-- SOURCE EXTRACT --
★ ★ ★ ★

When I attended the Gartner Data & Analytics Summit in Frankfurt, October 2018, I learned that a new role is hot: that of the citizen data scientist. This person, or role, is situated somewhere between the hardcore data scientist who speaks in formulae and neural network slang on the one hand, and on the other hand people who need to make substantiated business decisions but prefer to limit the use of numbers due to unresolved trauma from a statistics lesson a long time ago.
The concept was well received by the public: mainly CEOs and other high ranking business people who all want their company to become more data-driven but struggle to find the right people inside or outside their company. Once everyone was convinced of the importance of raising citizen data scientists in their company it was time to hear how to achieve that.
The answer – as you might expect from this kind of summit – came in the form of software. Although not new to the market, the so called self-service BI products like Qlik, Tableau, and Power BI were obviously happy to hear they could be the facilitator of this citizen data scientist revolution. The attendees were just as delighted: instead of pressuring their HR department to find a data scientist they would just have to buy that piece of software and everyone would magically turn into a citizen data scientist with just the Qlik of a button!
I don’t agree. Don’t get me wrong, I do agree that the products mentioned are marvelous and could make statistics, data science, and related disciplines much more accessible to a wider audience. I just refute the idea that software by itself is the solution, just like how the invention of paper wasn’t enough to reach near world-wide literacy. If we want more citizen data scientists we should focus on the people, not the software. A lot of what we call data science today finds its origins in good old fashioned statistics but with a strong influence from computer sciences on top, so pretending we can a citizen data scientist without covering some statistics would be naive. A decent understanding of the meaning of a parameter, test, or whatever it is you want your software to calculate is crucial for not making the mistake of choosing the wrong tool for the job and for being able to explain what you did afterwards. In the next paragraphs I’ll illustrate my point with a few requirements for a citizen data scientist that to this day are not available in any software.

★ ★ ★ ★

-- PROBLEM --
Summarize the passage about citizen data scientists in two sentences. Please rely only on the passage about citizen data scientists.

-- COLLECTED DATA --

★ ★ ★ ★

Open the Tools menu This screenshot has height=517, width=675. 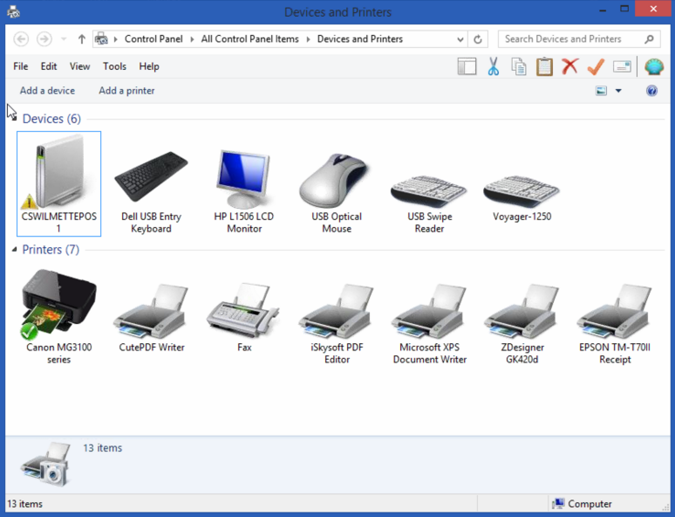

★ ★ ★ ★

-- CORRECT OUTPUT --
At a Gartner summit in Frankfurt in October 2018, the citizen data scientist was presented as a hot new role between hardcore data scientists and business decision-makers, and self-service BI products like Qlik, Tableau, and Power BI were offered as the way to create such people. The writer rejects the idea that software by itself is the solution, arguing that the focus should be on people and that a citizen data scientist needs a decent understanding of statistics to choose the right tool and explain the work afterward.